Tomatoes - Late Blight

Cause

The source of infection is caused by the fungus Phytophthora infestans.

In moist weather, spores produced on the white and downy affected areas, are spread by wind. Cool wet weather is essential for infection and disease development.

Symptoms

Late Blight can attack all parts of the tomato plant. Leaf lesions first appear as irregularly shaped, water-soaked spots which may enlarge rapidly into pale green to brown lesions that cover large areas of the leaf.

During humid conditions the undersides of these lesions may develop a white downy growth. As the lesions develop, this downy growth may be seen only the perimeter of the lesion.

Badly infected foliage will eventually turn brown, shrivel and die. Petioles and stems become infected in a similar way so that eventually the whole plant may die.
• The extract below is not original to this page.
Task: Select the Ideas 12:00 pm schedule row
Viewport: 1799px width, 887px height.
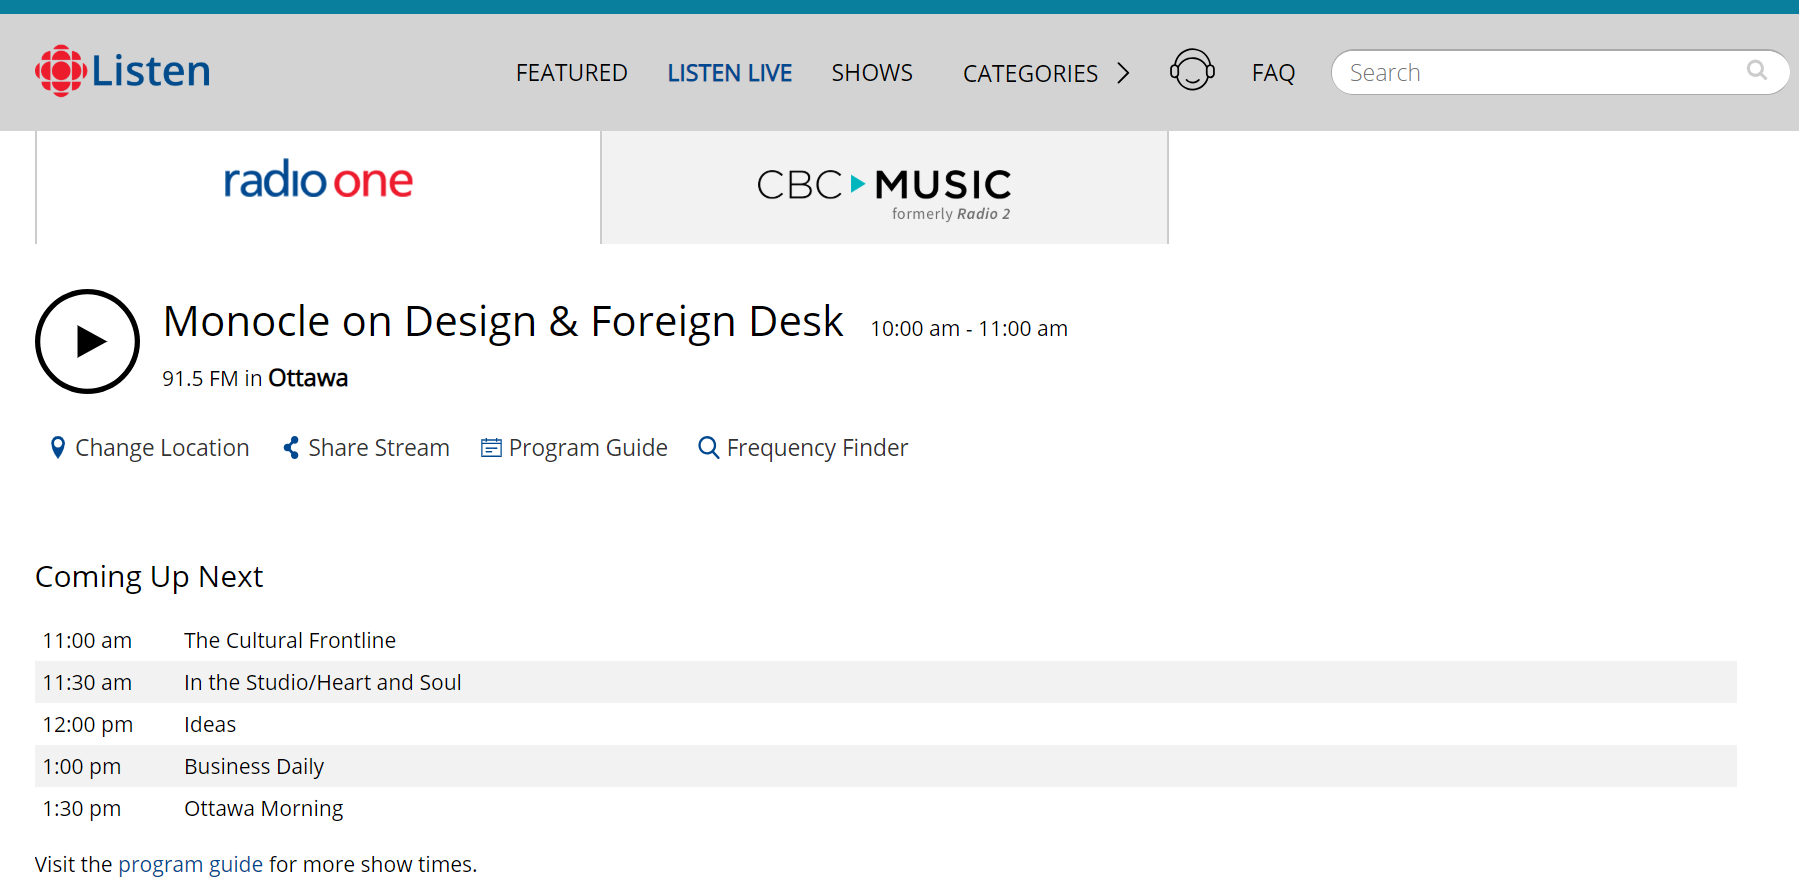Action: 210,724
Fruit lesions appear as dark, olive colored greasy spots which may enlarge until the entire fruit is infected. In moist weather a thin downy film may develop on the infected lesion.

Soft Rot follows Late Blight infection which leads to decay and disintegration of fruit.

Late Blight Management

In addition to fungicide applications, preventive measures can reduce the infection by Late Blight:

  • Planting certified seed
  • Planting cultivars with resistance to Late Blight
  • Choosing well drained sites and those that allow adequate air movement
  • Avoiding planting downwind of another potato or tomato crop
  • Destroying volunteer tomatoes
  • Reducing periods of leaf wetness with appropriate irrigation strategies ensuring that foliage dries-off before nightfall.